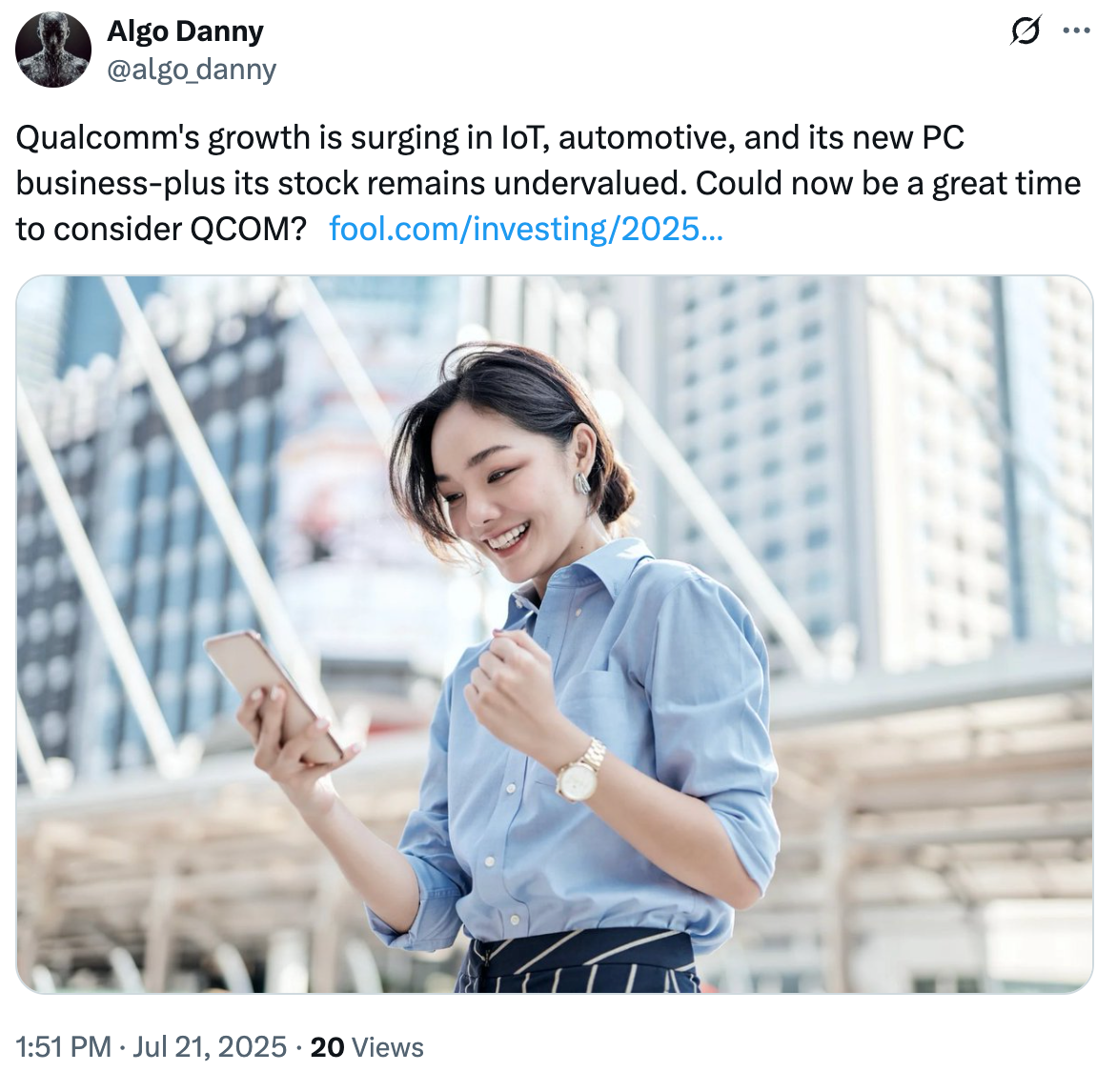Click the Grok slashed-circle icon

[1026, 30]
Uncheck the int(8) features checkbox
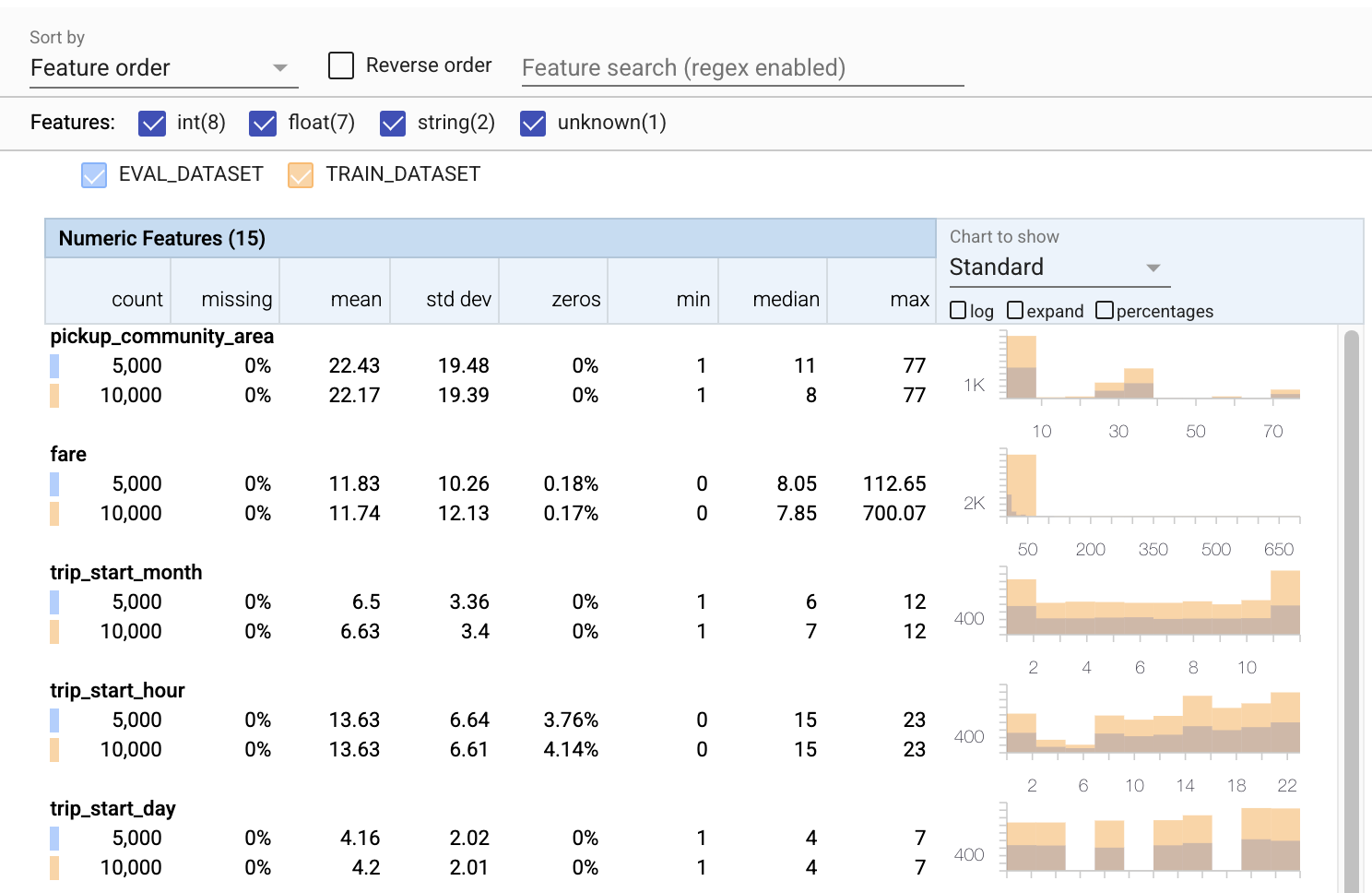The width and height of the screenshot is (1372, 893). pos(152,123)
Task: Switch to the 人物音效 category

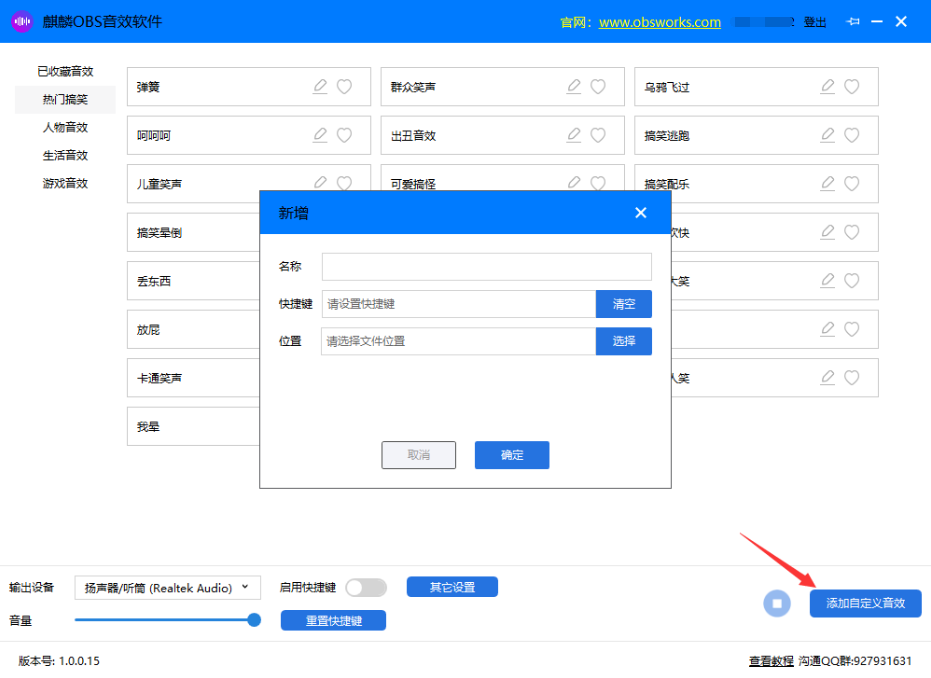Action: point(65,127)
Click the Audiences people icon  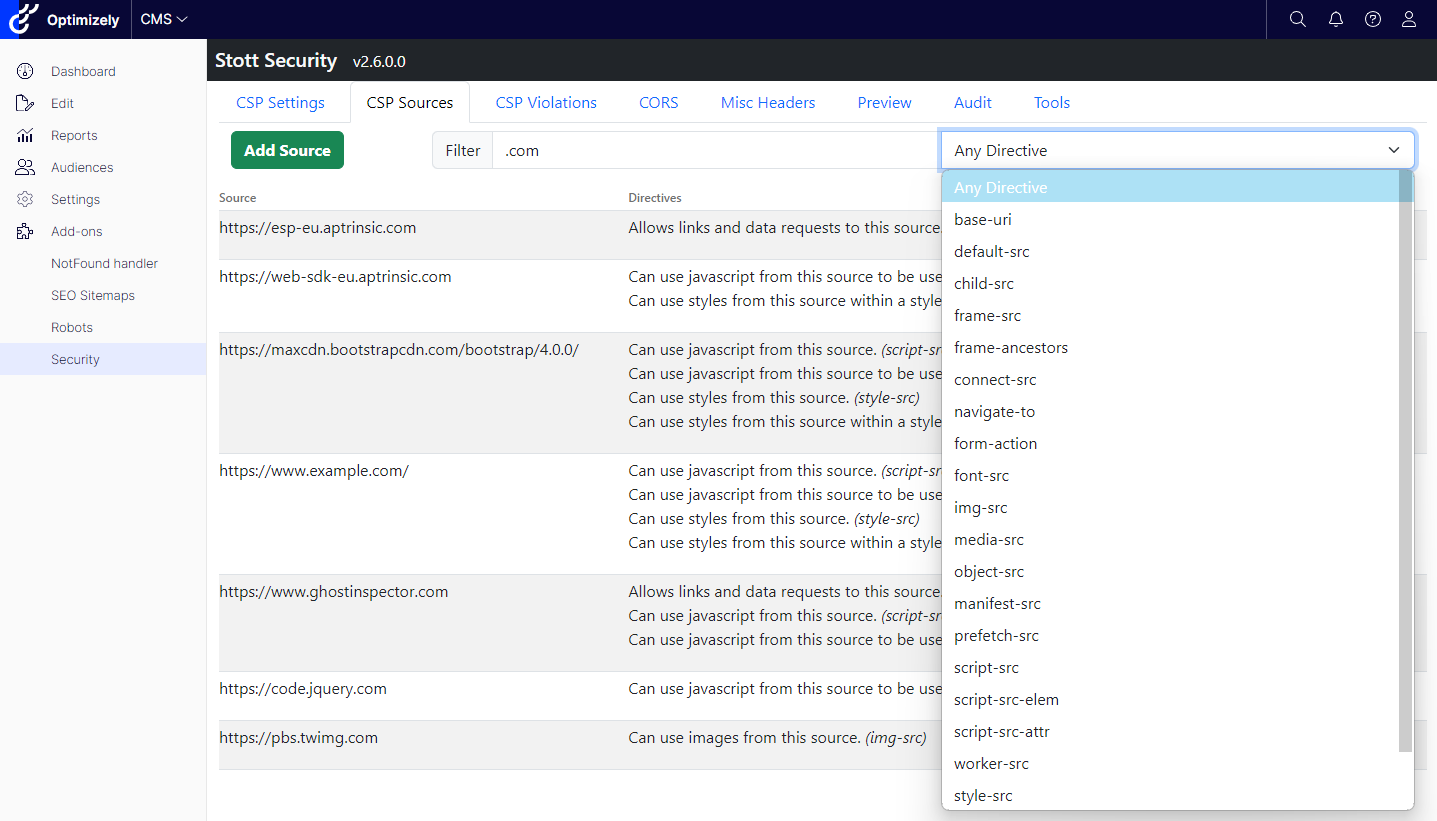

———

What you will do:
Reproduce exactly and only the lines from the one with "Task: Switch to the 人物音效 category" through the final line of the records above, inclusive. Pictures must be left out.

Exercise result:
Task: Switch to the 人物音效 category

Action: point(65,127)
Click the Audiences people icon  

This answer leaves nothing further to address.